Presumptive Democratic presidential nominee Hillary Clinton called on venerable civil-rights group the NAACP on Monday to defeat Republican rival Donald Trump in his bid for the White House.
Speaking at the annual NAACP conference in Cincinnati, Ohio, as the Republican National Convention opened several hundred miles away, Clinton insisted that Trump was unfit to be president and announced a nationwide drive to register millions of new voters. Clinton painted her tycoon opponent as a threat to democracy, lacking a policy platform and whose company refused to rent to African American tenants in the 1970s.
“Donald Trump plays coy with white supremacists. Donald Trump insults Mexican immigrants… Donald Trump demeans women. Donald Trump wants to ban an entire religion from entering our country and Donald Trump loves to talk to the press,” she said.
Trump is to be anointed as Republican presidential nominee at the four-day convention in Cleveland by the party once led by Abraham Lincoln, the celebrated US president who abolished slavery in the 19th century.
Clinton told the NAACP crowd that the Republicans were becoming the party of Trump. “It is a threat to our democracy and it all adds up to an undeniable conclusion… Donald Trump cannot become president,” she said to huge applause and delegates leaping to their feet.
“That’s why we’ve got to work together to get the vote out this fall,” she said, announcing a nationwide drive to get three million people registered to vote in the November 8 general election.
It is customary for presidential candidates to address the annual convention of the National Association for the Advancement of Colored People. Trump was invited to speak at the Cincinnati event, but he declined to do so.
The Trump campaign gave no reason for snubbing the event, just 250 miles (400 kilometers) away in the same state.
Ohio is a key battleground state and Trump lost the Republican state primary to Governor John Kasich, but a recent NBC News poll put Clinton and Trump tied at 39 percent with 21 percent of voters undecided.

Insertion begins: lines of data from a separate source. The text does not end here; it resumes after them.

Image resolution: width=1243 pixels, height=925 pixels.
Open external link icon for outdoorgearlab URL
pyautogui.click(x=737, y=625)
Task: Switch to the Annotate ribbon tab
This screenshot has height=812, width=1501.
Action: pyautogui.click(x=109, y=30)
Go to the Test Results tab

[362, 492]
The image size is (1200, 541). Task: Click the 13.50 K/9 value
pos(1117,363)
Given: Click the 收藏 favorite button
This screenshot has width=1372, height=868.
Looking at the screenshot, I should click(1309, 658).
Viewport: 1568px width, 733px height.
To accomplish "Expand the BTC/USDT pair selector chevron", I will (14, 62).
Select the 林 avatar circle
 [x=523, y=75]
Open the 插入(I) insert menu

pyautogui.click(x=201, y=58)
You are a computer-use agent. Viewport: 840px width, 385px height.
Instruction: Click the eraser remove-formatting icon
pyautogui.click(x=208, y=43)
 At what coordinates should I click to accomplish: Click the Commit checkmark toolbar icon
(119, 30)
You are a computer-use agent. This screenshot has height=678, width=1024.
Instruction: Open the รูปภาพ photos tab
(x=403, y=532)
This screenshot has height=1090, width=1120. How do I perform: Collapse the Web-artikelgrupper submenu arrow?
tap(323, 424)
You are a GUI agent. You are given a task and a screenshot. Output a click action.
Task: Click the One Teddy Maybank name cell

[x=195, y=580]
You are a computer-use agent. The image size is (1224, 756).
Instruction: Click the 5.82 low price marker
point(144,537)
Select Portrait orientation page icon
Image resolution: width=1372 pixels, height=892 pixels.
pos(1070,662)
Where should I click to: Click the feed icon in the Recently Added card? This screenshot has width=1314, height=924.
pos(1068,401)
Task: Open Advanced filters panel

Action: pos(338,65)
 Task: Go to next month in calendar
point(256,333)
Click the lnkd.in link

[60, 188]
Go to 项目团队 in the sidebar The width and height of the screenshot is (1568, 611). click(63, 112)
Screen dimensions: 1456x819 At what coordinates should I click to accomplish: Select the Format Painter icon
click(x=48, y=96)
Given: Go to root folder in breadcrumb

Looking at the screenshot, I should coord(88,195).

The former US secretary of state used much of her speech to call for criminal justice reform, an end to systemic racism and to denounce the killing of police officers as totally unjustified.
“This madness has to stop,” she said in reference to the attack Sunday that killed three police officers in Baton Rouge, Louisiana. “The next president should make the commitment to fight for the reforms we so desperately need, holding police departments like Ferguson accountable,” she said to deafening applause.
The 2014 shooting of a black teenager by a white police officer in Ferguson, Missouri, unleashed widespread protests, some violent, and was among a spate of controversial police shootings of African Americans. The decision not to indict the police officer prompted more protests across the country.
Founded in 1909, the NAACP is America’s oldest and largest civil rights organization, campaigning to end racial discrimination.